Segment Start: Input data

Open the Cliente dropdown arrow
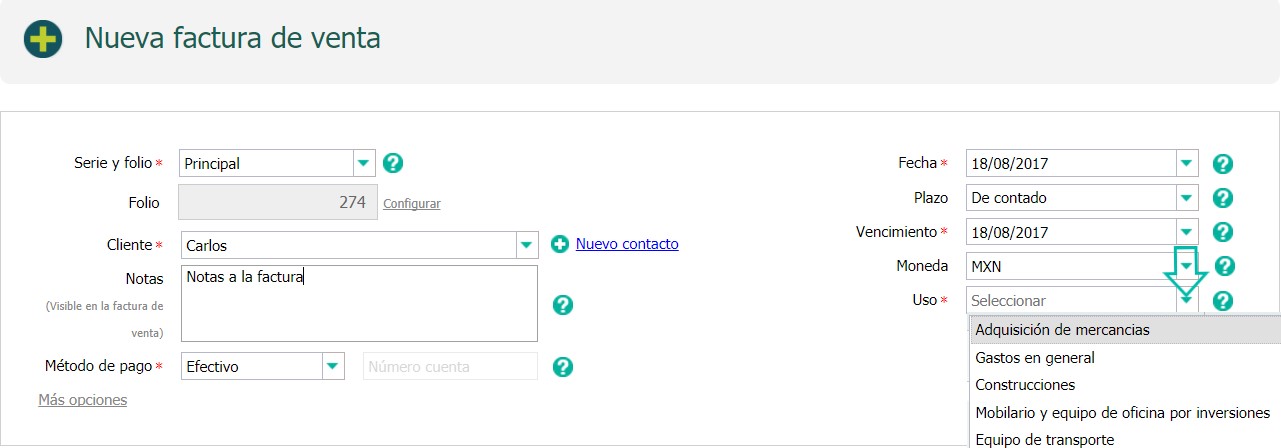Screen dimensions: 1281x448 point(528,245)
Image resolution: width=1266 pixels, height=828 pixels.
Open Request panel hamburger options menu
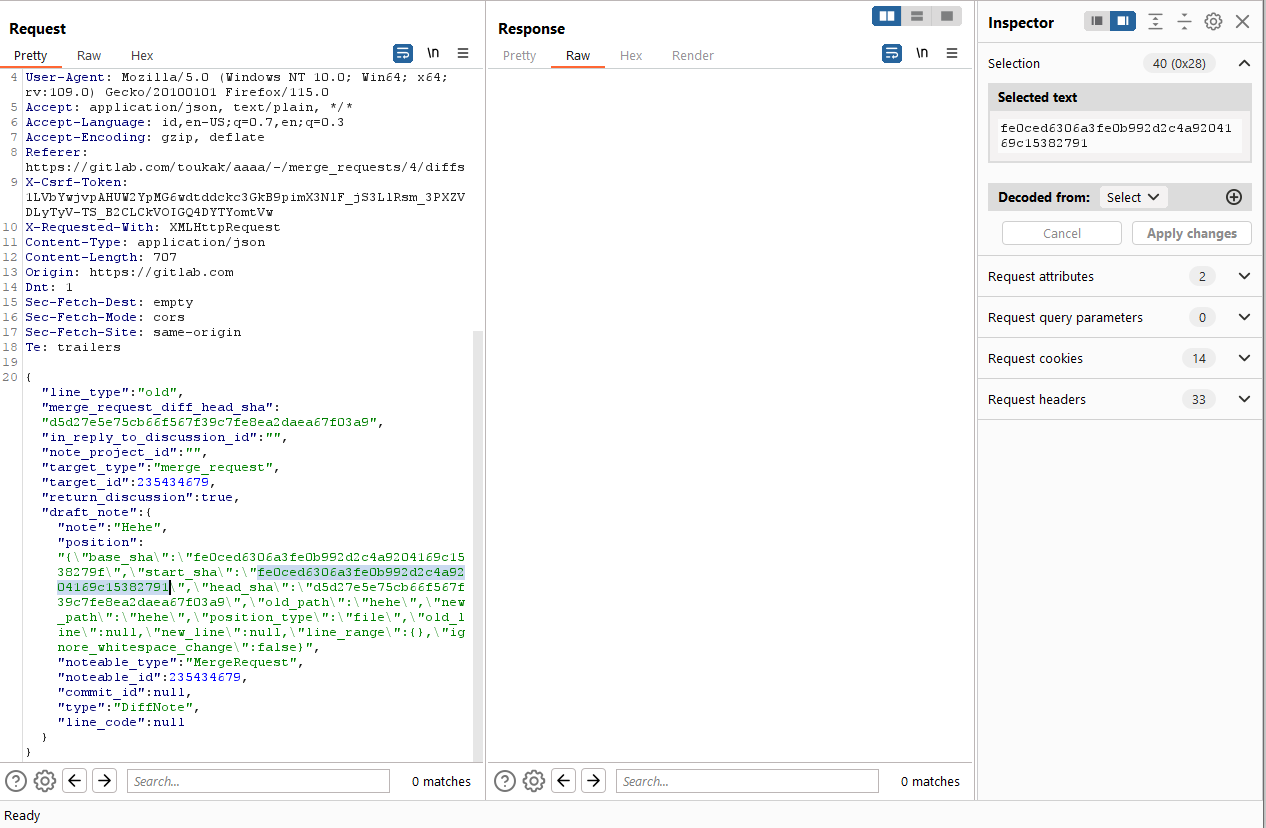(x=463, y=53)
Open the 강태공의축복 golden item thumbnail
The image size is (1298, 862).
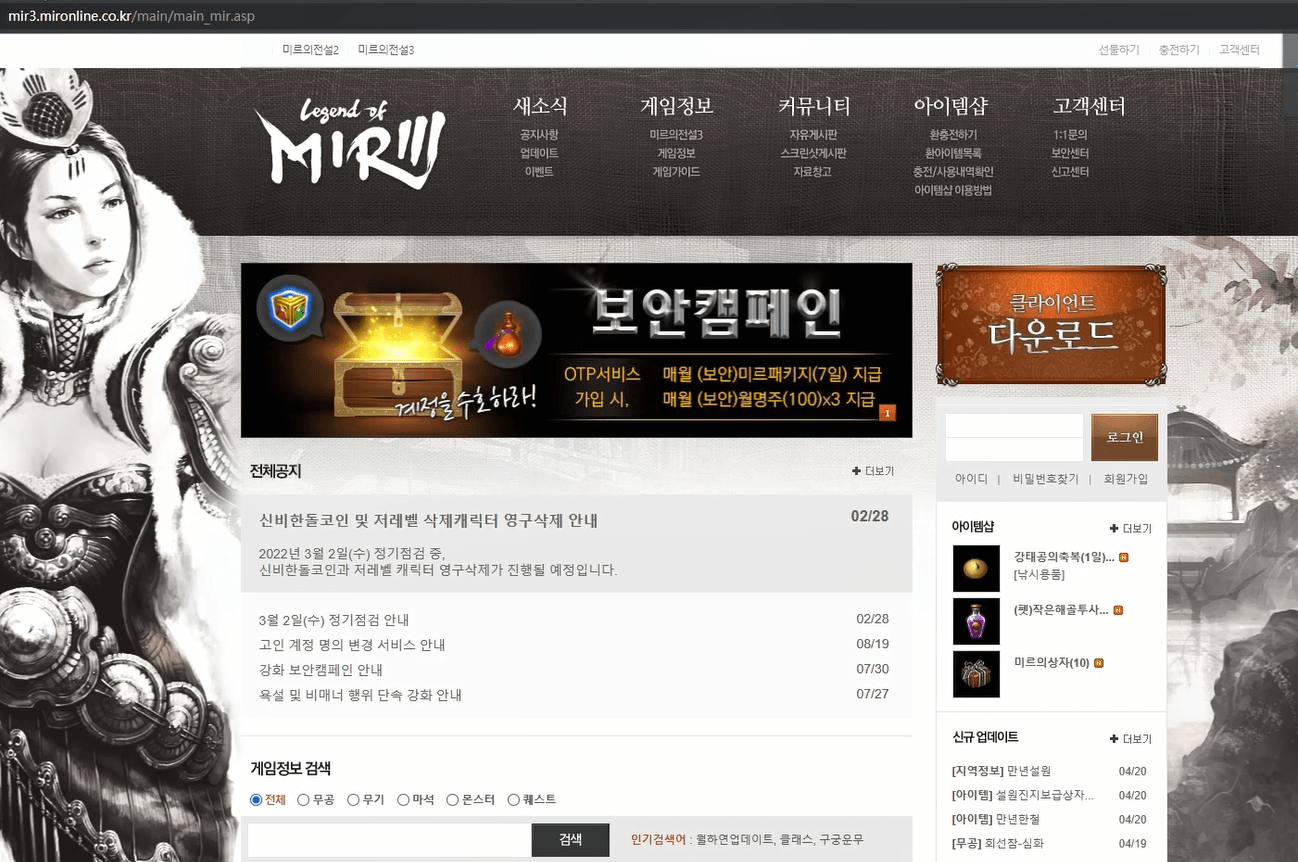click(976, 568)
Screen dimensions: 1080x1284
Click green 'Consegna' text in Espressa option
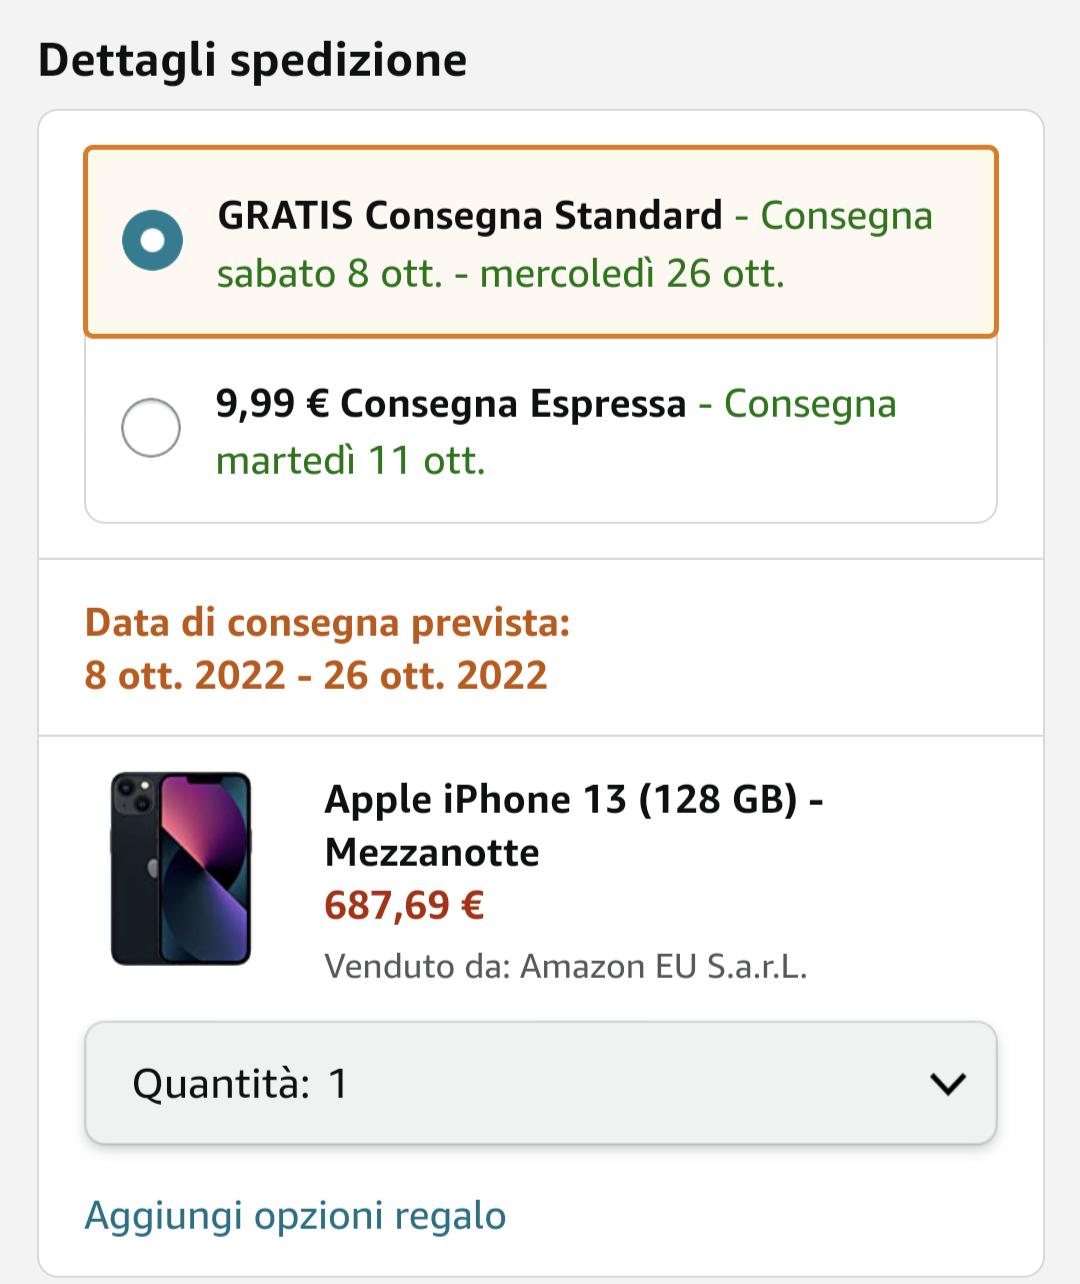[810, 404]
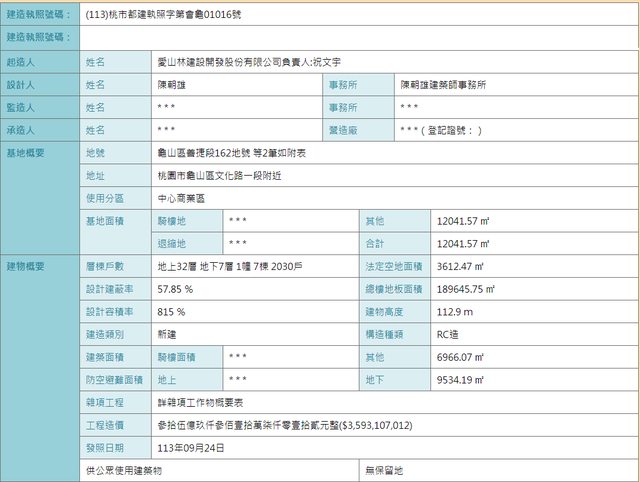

Segment End: Input data

> Task goal: Would you print the listing above in full, exactly, but with no pictures?

> Written solution:
Open the Cliente dropdown arrow
Screen dimensions: 1281x448 point(528,245)
Image resolution: width=1266 pixels, height=828 pixels.
Open Request panel hamburger options menu
(x=463, y=53)
Open the 강태공의축복 golden item thumbnail
The image size is (1298, 862).
click(976, 568)
Screen dimensions: 1080x1284
Click green 'Consegna' text in Espressa option
[810, 404]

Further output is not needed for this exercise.